Il sistema è un insieme di norme volte a garantire che i club soddisfino determinati standard di sostenibilità finanziaria, trasparenza, governance e infrastrutture. Il soddisfacimento di tali norme è volto a consentire ai club di partecipare alle competizioni più prestigiose del mondo.
La UEFA ha inoltre fornito un aggiornamento sul sistema di licenze per club, sulla sostenibilità finanziaria e sui principali risultati della scorsa stagione, mentre tra i temi del giorno c'è stata anche una presentazione del nuovo sistema dei premi di solidarietà e una discussione sulla professionalizzazione del calcio femminile.
Nuovo sistema premi di solidarietà
La presentazione del nuovo sistema UEFA dei premi di solidarietà ha evidenziato come esso venga attuato con il supporto del sistema di licenze per club.
Le squadre che non partecipano alle competizioni UEFA per club maschili saranno sostenute da un aumento senza precedenti dei premi di solidarietà, pari a quasi l'80%. Questi premi hanno raggiunto un totale annuo di 308 milioni di euro, pari al 7% dei ricavi commerciali lordi combinati di UEFA Champions League, UEFA Europa League e UEFA Conference League.
La distribuzione ai primi cinque Paesi (Inghilterra, Spagna, Italia, Germania e Francia) avrà un tetto massimo di 50 milioni di euro e ciascuno di essi riceverà una quota annuale fissa di 10 milioni di euro. L'importo totale disponibile per i club non partecipanti dei restanti Paesi sarà di 258 milioni di euro.
Per ricevere tali sovvenzioni, i club devono dimostrare di soddisfare alcuni criteri del regolamento UEFA sulle licenze per club e sulla sostenibilità finanziaria. Questo processo aiuta a livellare le distanze tra club, campionati e federazioni, favorendo la crescita del movimento calcistico a livello di base e giovanile.
Professionalizzare il calcio femminile
Durante la conferenza si sono tenute due tavole rotonde. La prima si è concentrata sulla crescita dei club e dei campionati femminili, sottolineando il ruolo delle federazioni nell'attuazione di misure normative per migliorare ulteriormente la professionalizzazione del gioco.
Questo è in linea con la nuova strategia UEFA per il calcio femminile per il periodo 2024-2030, che si concentrerà sulla professionalizzazione di un maggior numero di campionati in Europa e sulla sostenibilità finanziaria del calcio.

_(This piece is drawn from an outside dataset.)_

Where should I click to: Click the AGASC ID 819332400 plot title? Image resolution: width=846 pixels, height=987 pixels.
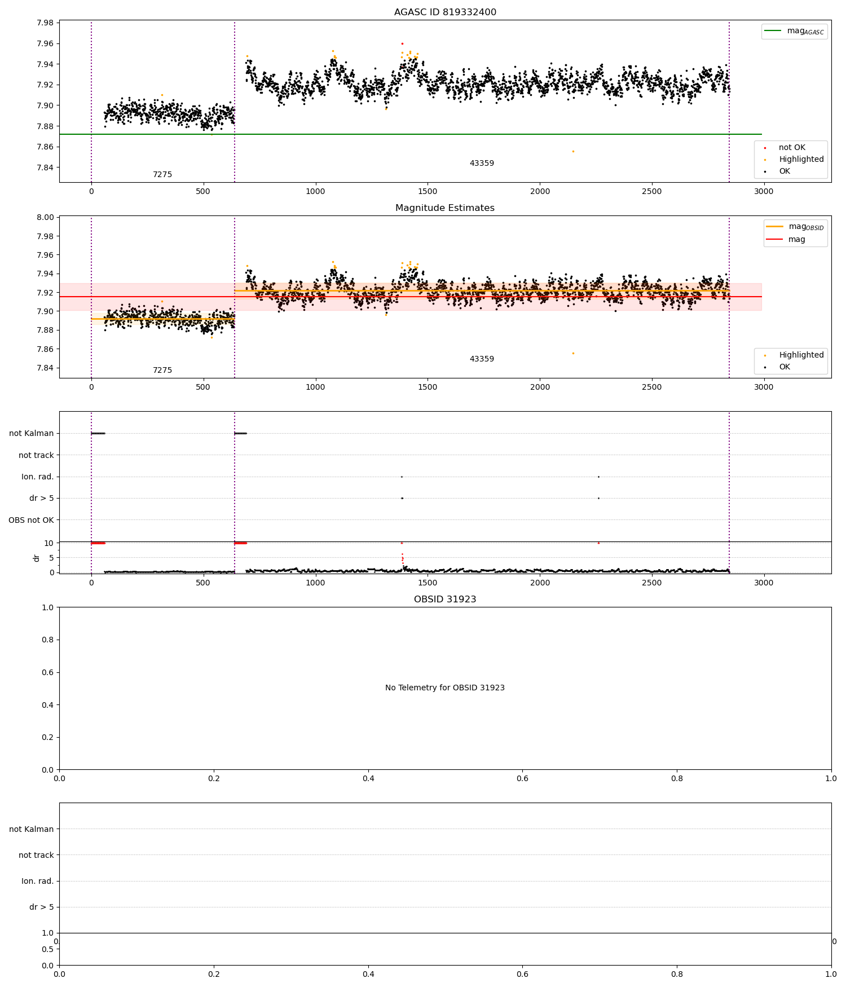tap(445, 12)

La seconda riunione si è incentrata sulla sostenibilità e ha evidenziato le iniziative volte ad aumentare la sostenibilità sociale, ambientale e finanziaria nel calcio europeo.
Incoraggiare il dibattito sulle licenze per club
La conferenza ha offerto un'eccellente opportunità per discutere gli ultimi aggiornamenti in materia di licenze per club e sostenibilità finanziaria, presentare un aggiornamento sul panorama calcistico europeo e incoraggiare le discussioni e lo scambio di idee.
Rappresentanti dei campioni serbi del Crvena Zvezda hanno fatto una panoramica dell'evoluzione del club e della sua visione strategica. È seguita una sessione della Federazione calcistica portoghese (FPF) sul processo di certificazione delle accademie e una presentazione sulla comunicazione con gli stakeholder e la gestione delle crisi nelle licenze dei club.
“Guardando al futuro, sono certo che i progressi compiuti in questa sede rafforzeranno le fondamenta del calcio europeo, e insieme continueremo a salvaguardarne il futuro”, ha dichiarato Aleš Zavrl, responsabile UEFA delle licenze per club.